*Input for this task*.
● ● ●

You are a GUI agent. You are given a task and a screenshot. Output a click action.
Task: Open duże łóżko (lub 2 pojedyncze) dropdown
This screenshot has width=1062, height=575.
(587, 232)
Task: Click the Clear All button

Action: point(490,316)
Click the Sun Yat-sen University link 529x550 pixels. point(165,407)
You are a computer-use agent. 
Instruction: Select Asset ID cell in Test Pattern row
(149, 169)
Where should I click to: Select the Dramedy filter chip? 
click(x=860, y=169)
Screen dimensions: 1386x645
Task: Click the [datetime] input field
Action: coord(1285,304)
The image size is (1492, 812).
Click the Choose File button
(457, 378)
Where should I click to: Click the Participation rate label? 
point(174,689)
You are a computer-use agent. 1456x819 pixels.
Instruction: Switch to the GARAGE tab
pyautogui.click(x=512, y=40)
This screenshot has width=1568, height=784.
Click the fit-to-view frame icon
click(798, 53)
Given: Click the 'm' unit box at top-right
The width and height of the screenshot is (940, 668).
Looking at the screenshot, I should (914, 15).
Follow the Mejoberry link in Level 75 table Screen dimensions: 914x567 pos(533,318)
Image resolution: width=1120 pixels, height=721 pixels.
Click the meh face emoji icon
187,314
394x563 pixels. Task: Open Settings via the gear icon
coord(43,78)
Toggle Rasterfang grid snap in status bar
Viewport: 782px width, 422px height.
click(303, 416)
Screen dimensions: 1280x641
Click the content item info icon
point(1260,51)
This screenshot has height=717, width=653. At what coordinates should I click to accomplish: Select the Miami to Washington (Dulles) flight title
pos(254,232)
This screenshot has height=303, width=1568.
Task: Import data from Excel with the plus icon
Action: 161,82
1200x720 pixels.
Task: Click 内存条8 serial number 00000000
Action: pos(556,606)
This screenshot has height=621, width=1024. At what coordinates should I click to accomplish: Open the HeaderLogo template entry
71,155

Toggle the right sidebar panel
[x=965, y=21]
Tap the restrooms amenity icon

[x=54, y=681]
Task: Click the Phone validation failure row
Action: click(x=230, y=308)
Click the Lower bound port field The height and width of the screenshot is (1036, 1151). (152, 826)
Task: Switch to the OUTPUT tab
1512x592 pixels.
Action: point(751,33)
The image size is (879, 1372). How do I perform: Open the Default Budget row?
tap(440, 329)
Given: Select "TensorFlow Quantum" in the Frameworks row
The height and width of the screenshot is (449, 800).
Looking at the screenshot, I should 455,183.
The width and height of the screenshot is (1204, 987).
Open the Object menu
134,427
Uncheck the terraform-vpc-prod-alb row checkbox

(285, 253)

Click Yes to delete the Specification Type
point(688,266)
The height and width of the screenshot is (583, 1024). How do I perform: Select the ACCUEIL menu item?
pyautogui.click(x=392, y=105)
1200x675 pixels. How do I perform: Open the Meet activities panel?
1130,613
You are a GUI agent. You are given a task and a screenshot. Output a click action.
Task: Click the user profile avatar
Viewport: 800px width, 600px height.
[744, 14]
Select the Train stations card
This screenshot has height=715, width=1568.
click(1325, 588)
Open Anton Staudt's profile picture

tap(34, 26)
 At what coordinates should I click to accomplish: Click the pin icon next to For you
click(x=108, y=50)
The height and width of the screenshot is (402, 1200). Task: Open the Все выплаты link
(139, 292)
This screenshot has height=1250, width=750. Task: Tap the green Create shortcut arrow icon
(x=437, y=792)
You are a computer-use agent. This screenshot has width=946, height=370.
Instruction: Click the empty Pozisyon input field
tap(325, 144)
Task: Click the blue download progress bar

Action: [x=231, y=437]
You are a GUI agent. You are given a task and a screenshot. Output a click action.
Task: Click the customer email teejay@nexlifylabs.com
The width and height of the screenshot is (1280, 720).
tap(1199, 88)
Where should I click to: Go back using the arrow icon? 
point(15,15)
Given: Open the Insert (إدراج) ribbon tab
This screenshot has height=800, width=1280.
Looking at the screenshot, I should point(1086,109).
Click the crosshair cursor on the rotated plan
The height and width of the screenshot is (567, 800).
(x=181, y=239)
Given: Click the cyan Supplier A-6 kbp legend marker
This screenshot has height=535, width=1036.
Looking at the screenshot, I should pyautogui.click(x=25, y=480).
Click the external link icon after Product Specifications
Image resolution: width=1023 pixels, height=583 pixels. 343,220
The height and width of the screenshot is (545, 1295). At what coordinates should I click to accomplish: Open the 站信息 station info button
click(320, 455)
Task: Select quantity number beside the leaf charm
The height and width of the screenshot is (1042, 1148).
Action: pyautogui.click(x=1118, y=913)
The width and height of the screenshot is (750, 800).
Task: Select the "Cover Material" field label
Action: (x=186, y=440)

● ● ●

*Aim of the exercise*.
Render every line from the start of the entries through the line containing "point(174,689)" as a Markdown table with the columns Row and Entry Line. Omit blank lines.

*Reply to the task*.
| Row | Entry Line |
|---|---|
| 1 | You are a GUI agent. You are given a task and a screenshot. Output a click action. |
| 2 | Task: Open duże łóżko (lub 2 pojedyncze) dropdown |
| 3 | This screenshot has width=1062, height=575. |
| 4 | (587, 232) |
| 5 | Task: Click the Clear All button |
| 6 | Action: point(490,316) |
| 7 | Click the Sun Yat-sen University link 529x550 pixels. point(165,407) |
| 8 | You are a computer-use agent.  |
| 9 | Instruction: Select Asset ID cell in Test Pattern row |
| 10 | (149, 169) |
| 11 | Where should I click to: Select the Dramedy filter chip?  |
| 12 | click(x=860, y=169) |
| 13 | Screen dimensions: 1386x645 |
| 14 | Task: Click the [datetime] input field |
| 15 | Action: coord(1285,304) |
| 16 | The image size is (1492, 812). |
| 17 | Click the Choose File button |
| 18 | (457, 378) |
| 19 | Where should I click to: Click the Participation rate label?  |
| 20 | point(174,689) |